Even FDR was against collective bargaining for public employees.Why? Due to special interest infuence....Like public employee unions being the largest contributor to the 2010 elections.
I like your style John - will you be back in town this week protesting? (Assuming no compromise)It will be more "Wisconsin-like" this week. (yay a foot more of snow) I'd be happy to join you, if you'd have me. (Not on Tuesday from 4:35-5:55, Althouse and I have our weekly engagement)
I will definitely be back for as long as this goes on, and snow certainly won't stop me. Standing at the edge of the counter-protest seemed to work well for Ask A Liberal, and if you can spot me I'd love to chat. You'll recognize me by my apparently mythical height.If you're good at this stuff too I might even share my trademark! John(from my new username)

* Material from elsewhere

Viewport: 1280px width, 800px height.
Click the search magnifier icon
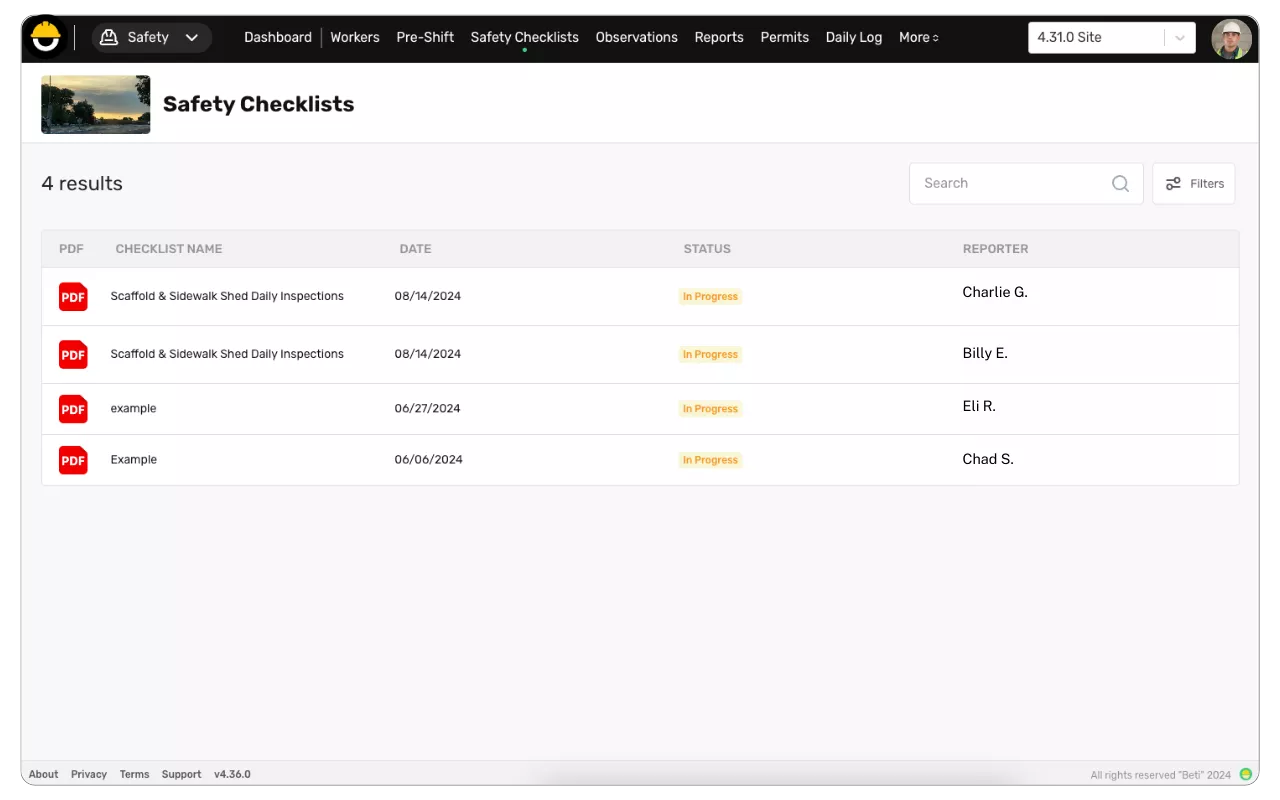tap(1120, 184)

You seem nice, thoughtful and intelligent.Why are you a liberal?
I'm guessing that he majored in something ending in "Studies," but he was raised too well for the anger to take root.

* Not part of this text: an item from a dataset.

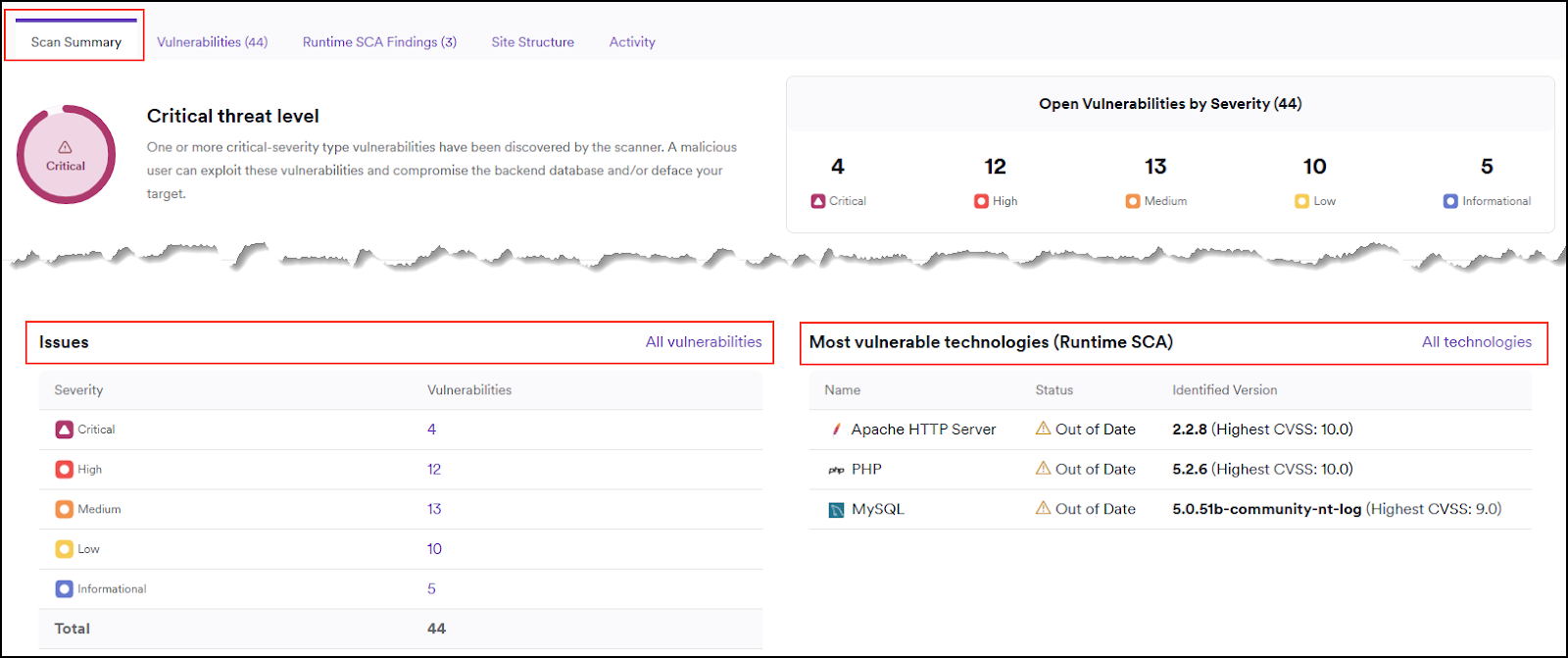Click the Critical threat level gauge icon
The image size is (1568, 658).
(x=66, y=155)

Funny but I saw more diversity in that crowd than in all the teachers' crowd of the past 3 days.
I'd like to see out-of-staters, like me, stay out of this, but what can you do?This site has done a good job throughout in showing the event without ignoring the relative good behavior. I think public employee unions are a mistake.That said, I could actually discuss the matter with a guy like tall John. Great interview, and a very clever idea--ask a liberal.

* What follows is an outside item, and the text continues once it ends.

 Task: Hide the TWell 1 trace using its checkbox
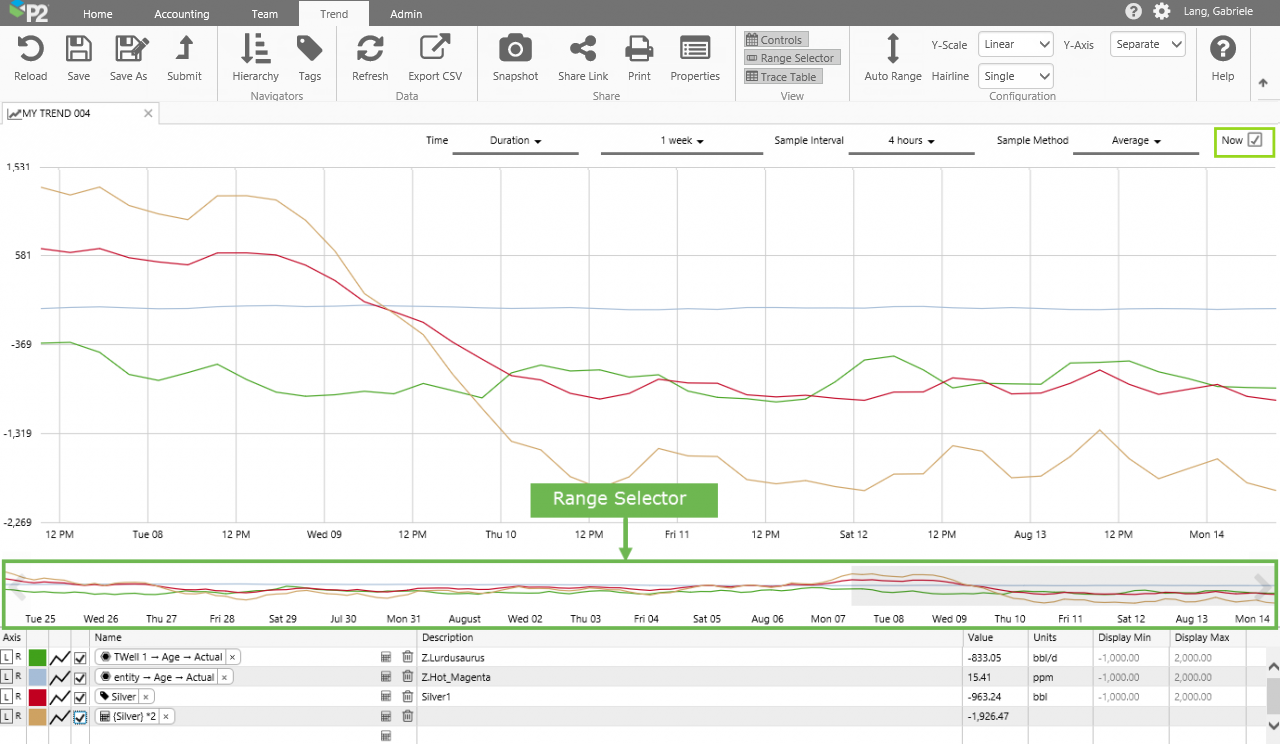coord(80,657)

Why am I a liberal?Here's the nerdy version. Read the conditions for perfect competition here: http://en.wikipedia.org/wiki/Perfect_competition#Basic_structural_characteristicsVery few markets meet these conditions, and usually that's ok. Digital cameras, for example, fail on a lot of counts: nonhomogenous products, very incomplete information (how many people really know what a megapixel is), some transaction costs (rebates), significant entry and exit barriers (camera factories aren't cheap), etc etc. Still, the market for digital cameras is good enough that government intervention isn't necessary.Some markets, however, fail phenomenally on almost every count. Health care is probably tops among these: Finite sellers (doctors and hospital)Finite buyers (most illnesess affect a limited number of patients at any time)High entry and exit barriers (years of education for health professionals, large pools needed for insurance, high construction costs for hospitals, engineering skills for medical supplies, and on and on)Highly imperfect information (you often don't understand what your doctor is doing, or the price of it, or whether it will work. And you can't bring an appendectomy back to Target if you're not satisfied with it)Impure profit maximization (everyone agrees a certain amount of altruism is necessary in health care, and you don't want your health care provider trying to soak you for money)Nonhomogeneous products (since no two people are alike, no two procedures are alike)Nonconstant returns to scale (Everything's just too darn complicated to expand and contract in an efficient way)Which is a big way of saying that health care ain't broccoli.And in these situations, people have to make their best guess as to whether government, despite its inefficiencies, can make the market better. Often, liberal vs. conservative hinges on where people land with those guesses.Why am I a liberal? Well, growing up in Minnesota in the '80s and '90s, I learned that if engaged citizens work hard and smart together, appreciate what government can and can't do, and then then bring qualified, professional and respectable people in to do the job well, you can build a vibrant and prospering economy even in weather most people would consider uninhabitable.
Tall John - You make a lot of sense. Thanks for the detailed explanation.